• WORK INSTRUCTIONS:
1 - Answer these questions from the passage on tuberculosis stigma:
(a) For how long has the patient had a cough with blood-tinged sputum?
(b) What does the text say the stigma of tuberculosis is more horrid than?
(c) Who is identified as the inventor of the stethoscope?
2 - Decide whether each statement agrees with the passage on tuberculosis stigma. Answer yes or no and quote the words from the passage that decide it.
(a) The patient was more irritated by the doctor's question than by his illness.
(b) John Keats is named among the famous people who had tuberculosis.
(c) The text says only a minority of the population holds this attitude toward tuberculosis.

• SELECTED PASSAGE:
= = = = = = =
A middle-aged patient with a history of cough with blood-tinged sputum for three weeks duration consults a doctor. The physician puts forth a routine query whether anyone in his family suffers/suffered from tuberculosis? Annoyed, the patient responds: no one in our kindred has ever heard of the disease. The question irked him more than the ailment.
Unfortunately, this happens to be the attitude of a majority of our population. The stigma associated with tuberculosis is more horrid than its pathology. It’s felt as an affront to one’s reputation and underestimation of one’s social status.
Those who believe that tuberculosis is a disease exclusively of the underprivileged read further. Lady Roosevelt, Mohammed Ali Jinnah, Ramanujan, Kamala Nehru, Laennec (inventor of the stethoscope), John Keats, Shelley and a long list of other famous personalities were all victims of this lethal disease.
= = = = = = =
• AVAILABLE DATA:
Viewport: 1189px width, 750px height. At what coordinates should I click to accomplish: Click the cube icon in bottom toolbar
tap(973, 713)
= = = = = = =
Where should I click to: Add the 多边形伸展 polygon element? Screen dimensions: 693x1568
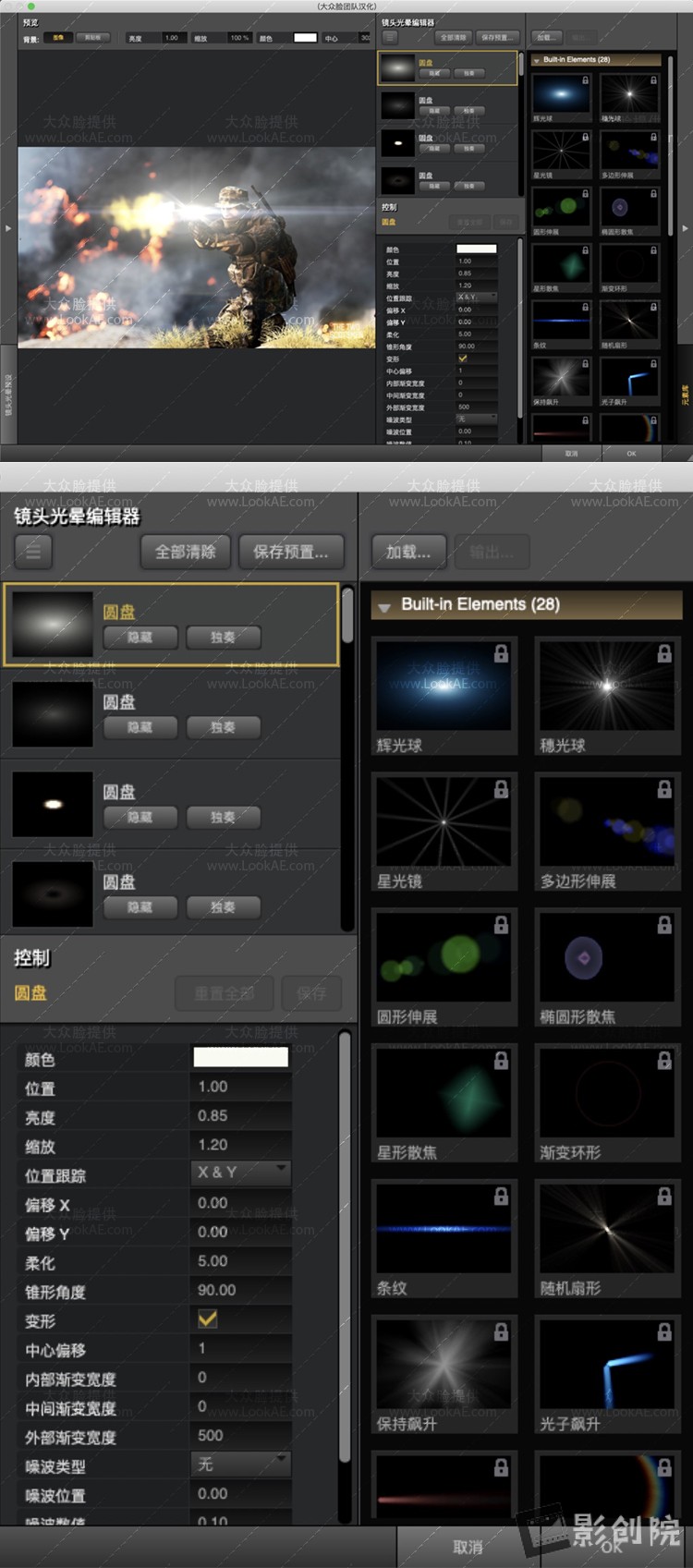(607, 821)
= = = = = = =
• ANSWERS TO EACH TASK:
1 -
(a) Three weeks.
(b) Its pathology.
(c) Laennec.

2 -
(a) Yes: "The question irked him more than the ailment."
(b) Yes: "John Keats, Shelley and a long list of other famous personalities were all victims of this lethal disease."
(c) No: "this happens to be the attitude of a majority of our population."